### Travail à faire:
#1 Recopiez, s'il vous plaît, le passage du texte extrait qui commence par « Quand j’ai appris » et se poursuit jusqu'à « qui se taisent. ».
#2 D'après le texte extrait, quelle a été la toute première réaction à l'annonce de la mauvaise nouvelle ?

### Texte extrait:
============================================================
Quand j’ai appris que la petite graine que je portais ne grandissait pas, personne (hormis mon amoureux) ne savait que j’étais enceinte. J’aurais donc  facilement faire le choix de n’en parler à personne, et d’ailleurs je pense que nombreuses sont les femmes qui se taisent.

J’ai décidé de faire le choix d’en parler pour trois raisons que je souhaite vous expliquer aujourd’hui.

 

-Lorsque la mauvaise nouvelle nous a sciée les jambes, ma toute première réaction a été de me confondre en excuses auprès de mon amoureux… Je me sentais profondément désolée de lui imposer de vivre cela et très coupable d’avoir failli à ma mission de porter la vie. Ah… la fameuse culpabilité, vous la connaissez certainement si vous êtes parents, parfois elle est moteur, elle nous pousse à faire mieux et se dépasser, parfois elle est toxique, elle nous brise, nous dévalorise, elle devient comme enclume en soi qui nous empêche d’avancer. Et cette culpabilité là je n’ai pas mis longtemps à me rendre compte qu’elle faisait partie de la deuxième catégorie. Je pense que c’est légitime de ressentir une défaillance, puisque c’est dans le corps des femmes que naît la vie et c’est donc également dans ce lieu que peut survenir la mort, et ça nous rappelle à quel point cette magie est précieuse. Mais ce sentiment certainement naturel peut vraiment avoir des conséquences désastreuses et se transformer en honte… Et ne pas en parler c’est le cacher comme un terrible secret trop honteux à dévoiler qui petit à petit nous dévorerait comme une gangrène. C’est se répéter à l’infini « pourquoi moi? »… alors que la seule réponse à cette question c’est « pourquoi pas moi? ». C’est pour ça que rapidement j’ai ressenti le besoin d’en parler à mes proches, pour me sentir rassurée, pour entendre plus de fois que de raisons que ce n’était pas de ma faute. Et je crois que ça a marché, car ce sentiment de culpabilité j’ai réussi à le contenir, à éviter qu’il déborde et me paralyse.
============================================================
[Enregistrements issus d'une collection]
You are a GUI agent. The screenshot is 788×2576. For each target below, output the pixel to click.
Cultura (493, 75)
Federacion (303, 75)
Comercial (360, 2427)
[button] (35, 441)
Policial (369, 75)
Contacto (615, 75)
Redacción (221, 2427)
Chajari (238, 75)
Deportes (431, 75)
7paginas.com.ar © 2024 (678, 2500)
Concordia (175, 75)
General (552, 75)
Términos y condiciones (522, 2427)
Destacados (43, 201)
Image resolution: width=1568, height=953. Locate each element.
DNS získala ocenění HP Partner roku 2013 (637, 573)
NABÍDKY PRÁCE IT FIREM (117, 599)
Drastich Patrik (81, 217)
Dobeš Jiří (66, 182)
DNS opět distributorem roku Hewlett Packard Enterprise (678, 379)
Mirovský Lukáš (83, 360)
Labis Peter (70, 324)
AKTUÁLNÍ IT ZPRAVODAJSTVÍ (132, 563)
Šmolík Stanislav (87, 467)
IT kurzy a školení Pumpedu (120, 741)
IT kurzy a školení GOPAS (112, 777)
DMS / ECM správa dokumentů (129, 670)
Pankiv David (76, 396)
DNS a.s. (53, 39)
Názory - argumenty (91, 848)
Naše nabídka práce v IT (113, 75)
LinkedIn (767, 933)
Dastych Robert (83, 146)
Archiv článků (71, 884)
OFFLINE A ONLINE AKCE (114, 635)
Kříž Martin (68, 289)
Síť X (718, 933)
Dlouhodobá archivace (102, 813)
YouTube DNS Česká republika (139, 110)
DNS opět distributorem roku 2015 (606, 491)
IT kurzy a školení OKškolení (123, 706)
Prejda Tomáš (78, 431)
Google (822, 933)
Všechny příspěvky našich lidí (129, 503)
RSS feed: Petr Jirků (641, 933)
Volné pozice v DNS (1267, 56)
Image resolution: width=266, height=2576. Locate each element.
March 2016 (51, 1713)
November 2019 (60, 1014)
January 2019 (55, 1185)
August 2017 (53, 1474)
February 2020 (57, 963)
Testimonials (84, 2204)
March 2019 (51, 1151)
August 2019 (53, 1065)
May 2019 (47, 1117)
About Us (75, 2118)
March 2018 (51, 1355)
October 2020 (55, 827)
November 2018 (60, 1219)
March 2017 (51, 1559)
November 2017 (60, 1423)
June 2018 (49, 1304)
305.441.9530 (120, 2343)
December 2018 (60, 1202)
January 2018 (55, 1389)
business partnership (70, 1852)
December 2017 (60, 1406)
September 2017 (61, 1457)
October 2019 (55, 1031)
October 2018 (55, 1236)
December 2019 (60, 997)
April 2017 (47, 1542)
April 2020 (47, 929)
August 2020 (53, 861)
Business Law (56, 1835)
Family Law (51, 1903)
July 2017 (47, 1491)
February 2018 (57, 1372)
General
============================================================
### Corrigé des exercices:
#1
Quand j’ai appris que la petite graine que je portais ne grandissait pas, personne (hormis mon amoureux) ne savait que j’étais enceinte. J’aurais donc  facilement faire le choix de n’en parler à personne, et d’ailleurs je pense que nombreuses sont les femmes qui se taisent.

#2 Se confondre en excuses auprès de son amoureux.